L’étrange réveillon de Monsieur Jacques, père Noël au chômage

2020 n’aura pas fait de cadeaux à ce Père Noël qui, à défaut de faire le tour du monde en une nuit, a fait le tour des supermarchés et autres centres commerciaux au fil des années. En cette période de fêtes et de crise sanitaire, il n’enfilera pas sa barbe et son costume; énième bleu de travail pour cet homme courageux qui est bien loin de ne travailler qu’une nuit dans l’année. Rencontre.

Jacques*, la cinquantaine, a une petite mine. Ces temps-ci il travaille beaucoup au noir en tant qu’artisan peintre. « Mais je peux faire toute sorte de travaux d’intérieur, si c’est dans mes cordes » dit-il. Autrefois il travaillait sur des chantiers, mais divers problèmes de santé l’ont amené à arrêter les travaux trop physiques et l’ont contraint à se ré-orienter. « Ça n’a pas tant été un problème, j’ai toujours cumulé plusieurs petits boulots. » Il les a également enchainés; travail sur les chantiers, dans les jardins, videur à une époque, gardien de nuit à une autre, sécurité dans des magasins,… « Je suis comme ça, j’ai aimé voir plusieurs mondes, rencontrer des gens. Mais c’est précaire, j’ai souvent eu peur pour moi et pour mon avenir à cause de cela. »

L’un des jobs de Jacques, qu’il appréciait particulièrement, consistait à se déguiser en Père Noël pour des centres commerciaux ou des grandes surfaces de la région lilloise lors des périodes de fêtes. Cette année, ce rôle de Père Noël est bien évidemment compromis pour lui, et il ne cache pas sa déception: « Ce travail-là me tient à coeur, je fais ça depuis presque 10 ans et ça s’est toujours bien passé. Ça met du baume au coeur, on vend du rêve aux gosses et c’est bien rendu. »
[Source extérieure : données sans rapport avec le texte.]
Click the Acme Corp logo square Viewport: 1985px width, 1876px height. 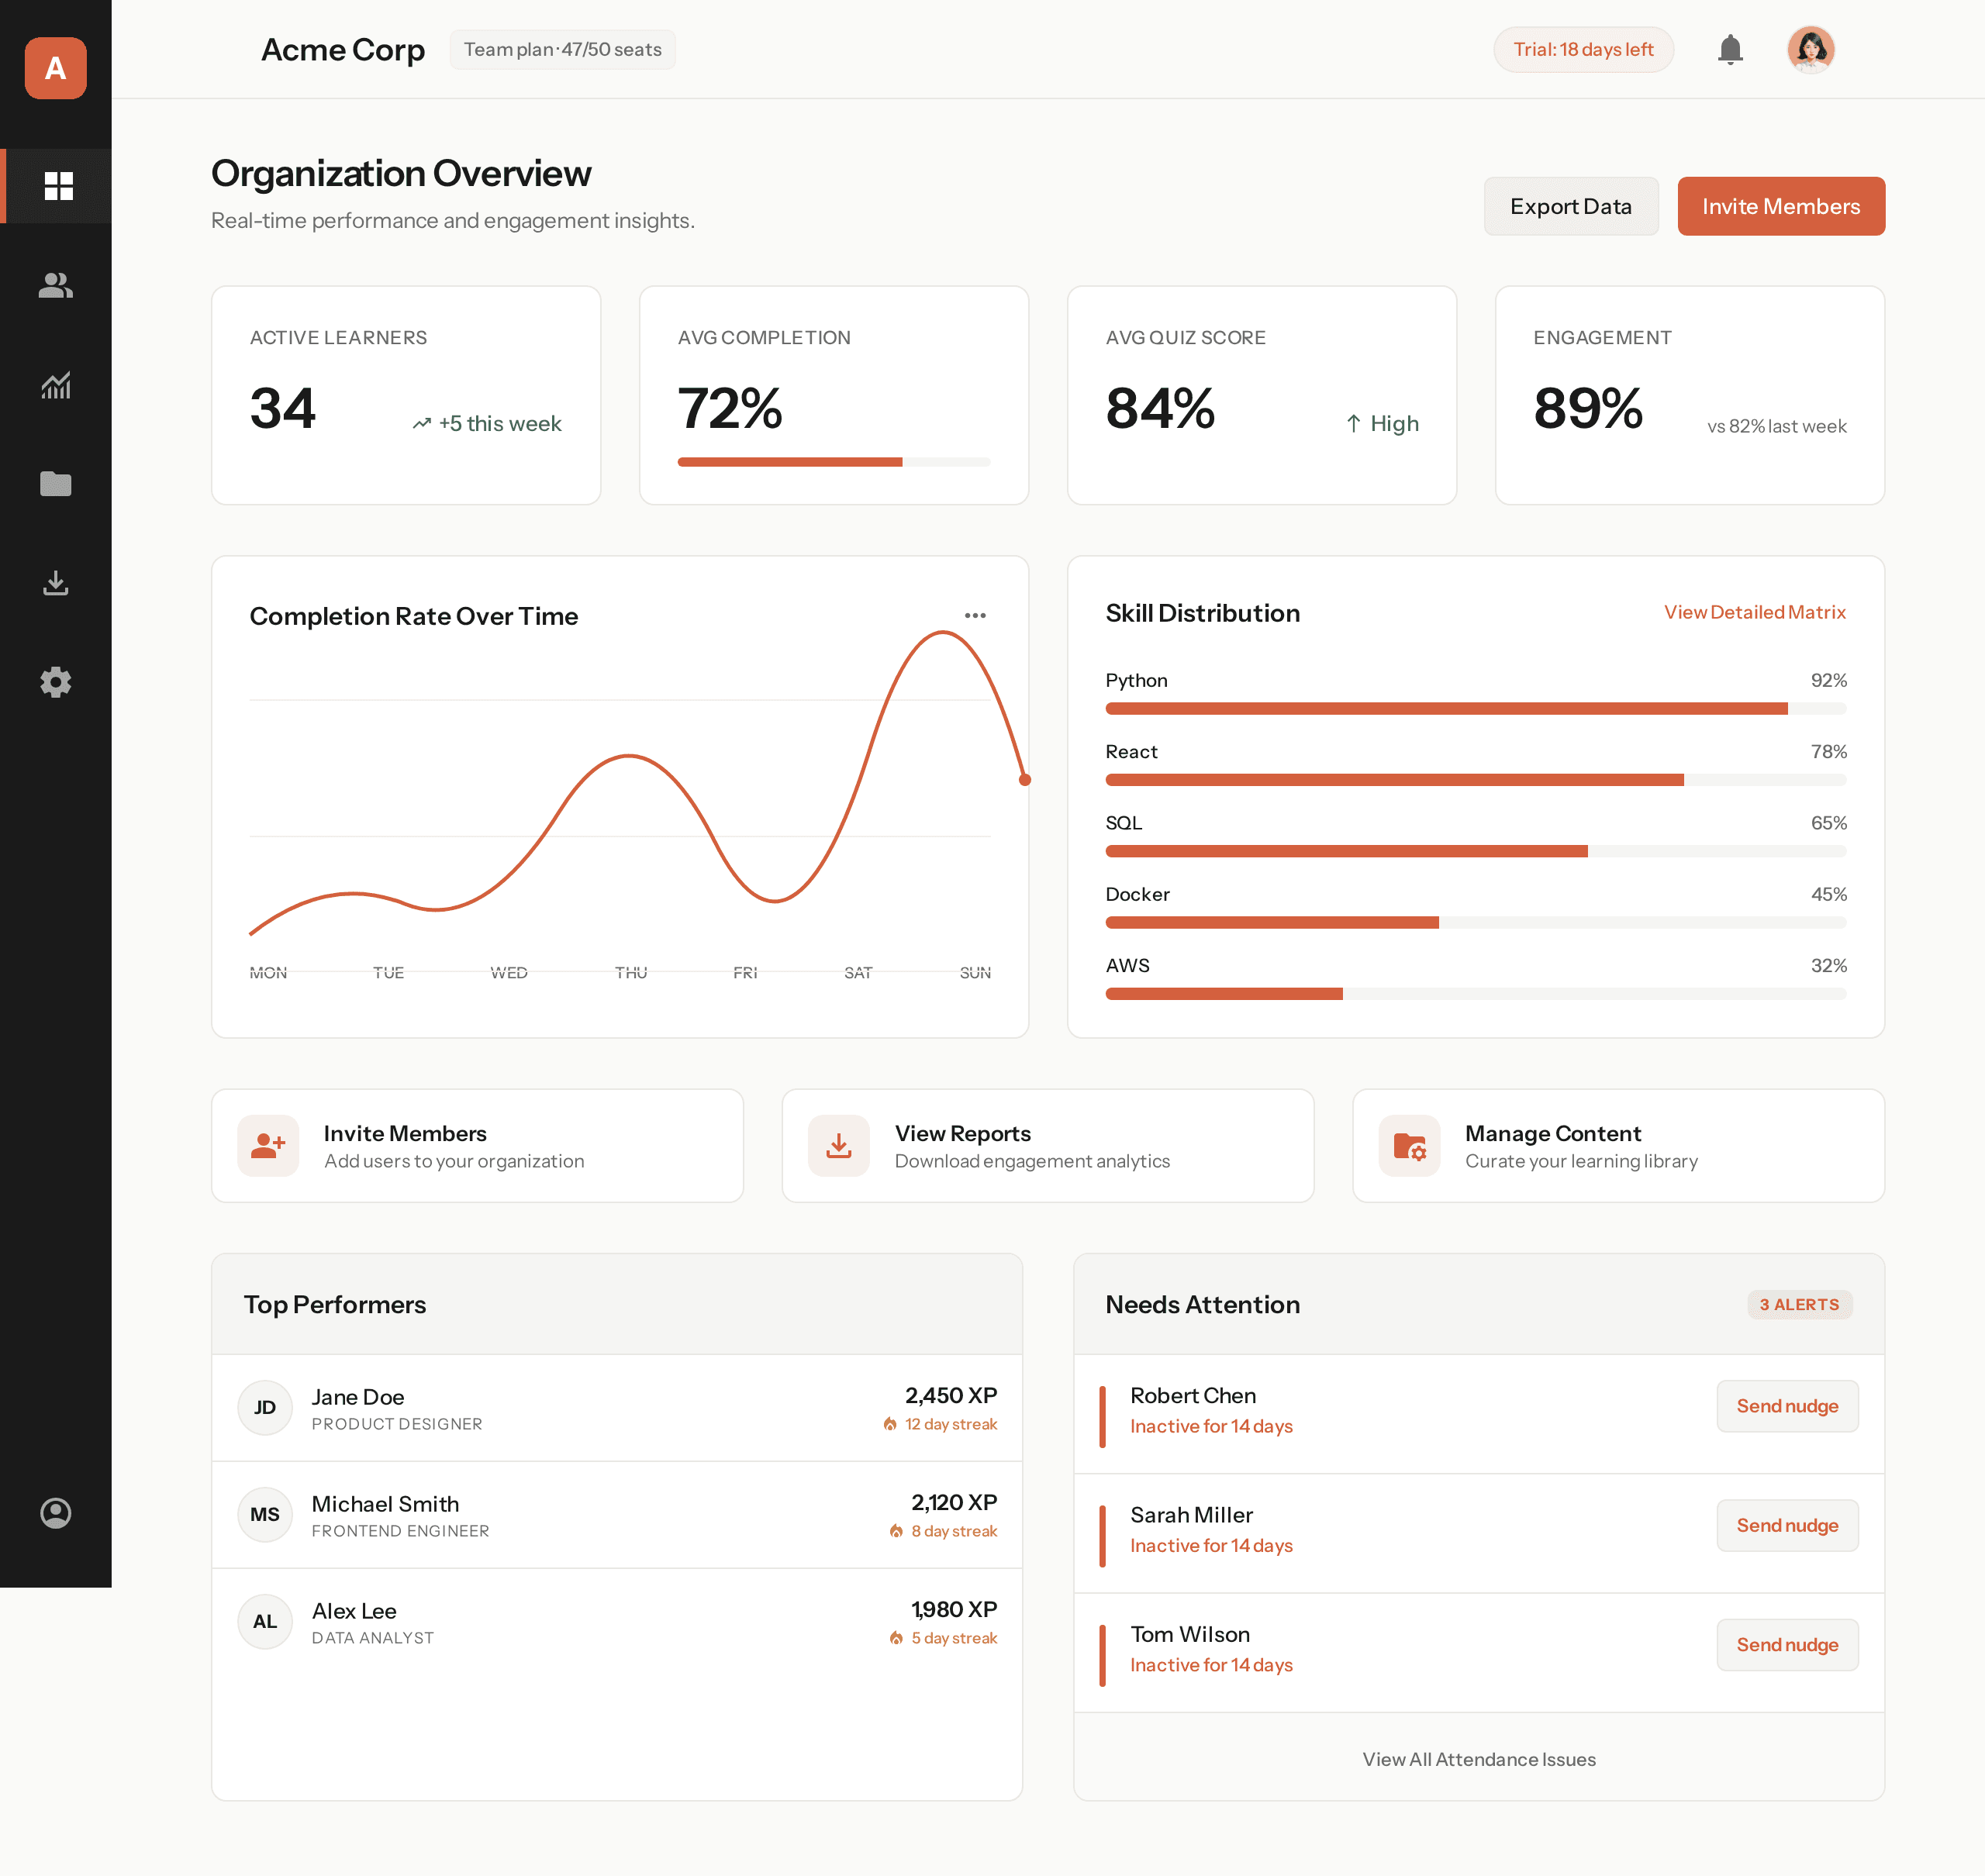[56, 68]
« C’était mon long Noël à moi »

Jacques voit ce rôle de Père Noël comme un plaisir. Habitué aux travaux manuels, parfois dans des conditions rudes sur les chantiers, c’est une parenthèse enchantée dans une année où il ne chôme jamais. L’ambiance des fêtes, l’humeur des clients en magasin, ce rôle enjoué à tenir, Jacques considère ce travail-là comme très reposant en comparaison avec d’autres… « Ça m’attriste mais j’y peux rien, et les employeurs non plus. Disons que ce rendez-vous dans une année est plutôt rassurant, en hiver c’est plus sympa de faire ça que de travailler en extérieur ou que de faire des travaux. » Il se considère tout de même chanceux d’avoir des gens qui l’appellent pour travailler ces derniers temps. Lorsqu’il a compris qu’il ne pourrait pas endosser son costume de Père Noël, il a eu peur de peu travailler en ce mois de décembre, et donc de manquer d’argent pour les fêtes. Divorcé, sans enfant, il a quand même de la famille et des amis qu’il aimerait voir et avec qui il voudrait célébrer les fêtes de fin d’année.

« J’ai de la chance. Je suis un débrouillard, et je connais plus précaire que moi. »
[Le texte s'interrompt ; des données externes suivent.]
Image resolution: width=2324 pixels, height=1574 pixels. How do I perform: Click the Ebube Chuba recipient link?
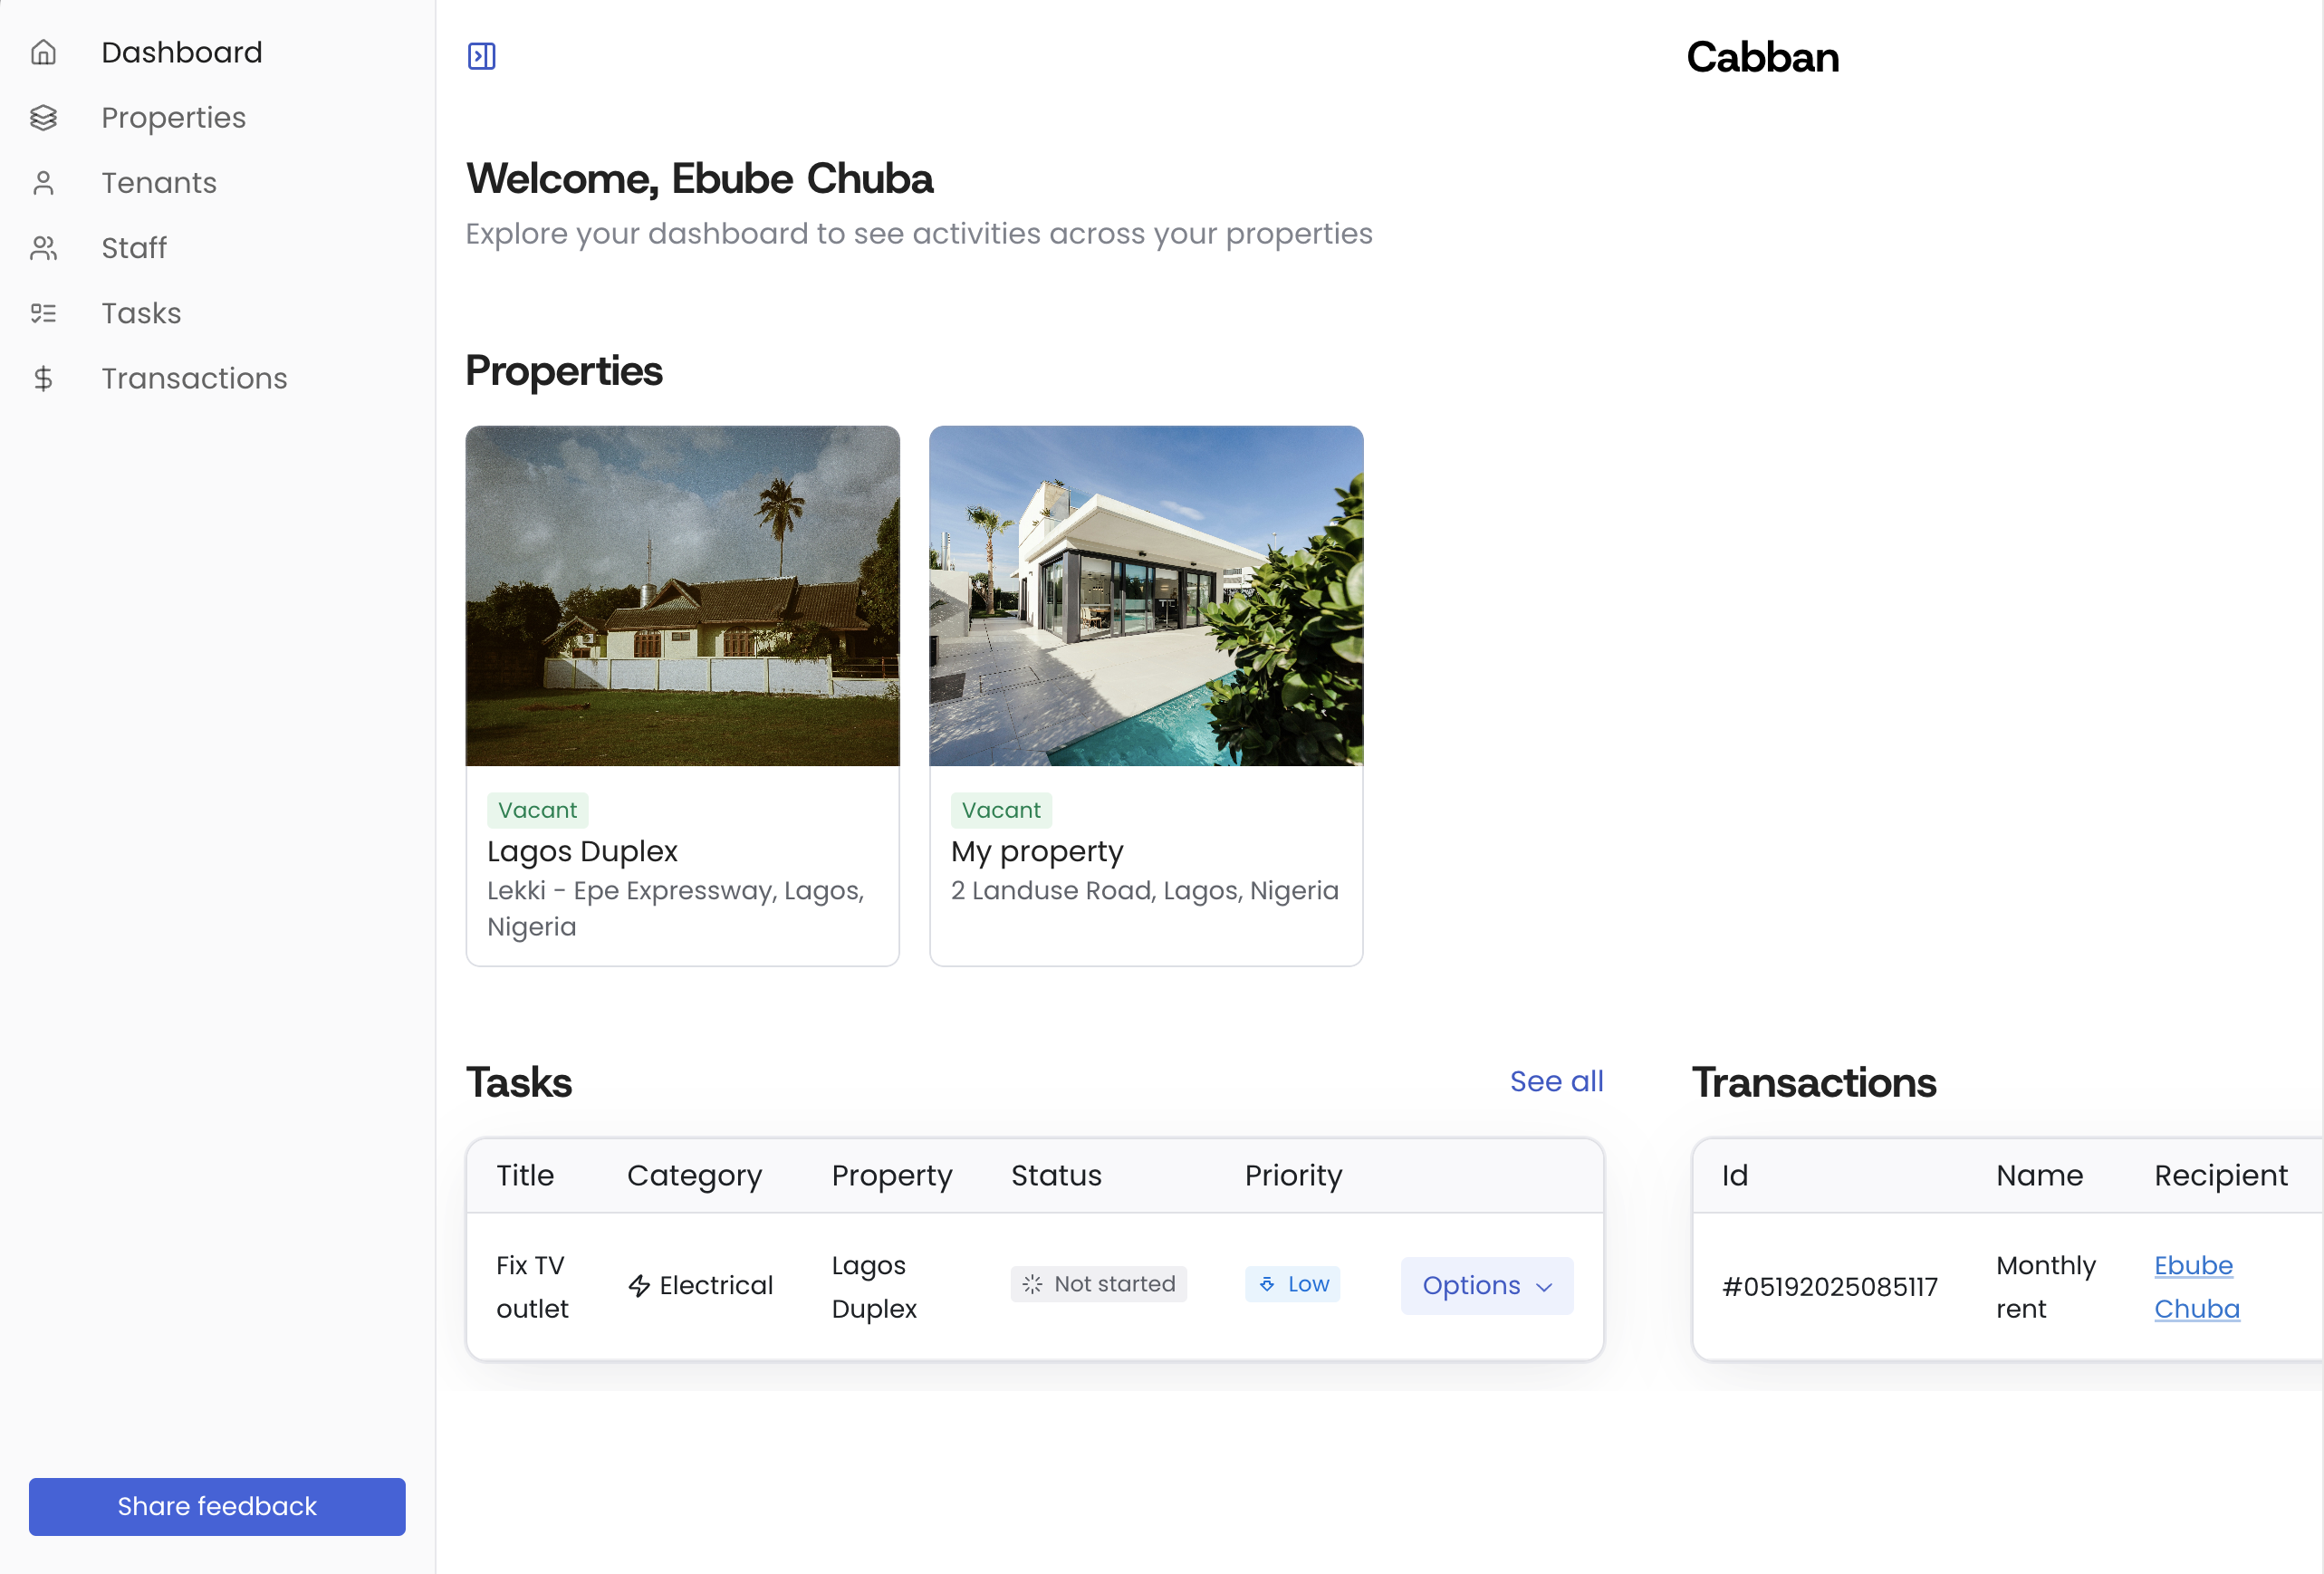pyautogui.click(x=2195, y=1286)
Loin de se morfondre, Jacques a une pensée pour ses connaissances qui ont comme lui traversé une année difficile. Artisans, travailleurs dans le BTP, intérimaires, tant de secteurs affectés par la crise sanitaire. « On se donnait régulièrement des nouvelles avec les collègues mais c’était rarement gai. On vérifiait comment les autres allaient. Heureusement, d’autres comme moi ont été aidés par leurs proches. » Selon lui, cette année a mis en exergue les difficultés des situations les plus précaires mais a également fait ressortir le meilleur chez certaines personnes de son entourage. Tout ce que Jacques espère, c’est une année 2021 plus clémente, et de futurs Noëls en costume.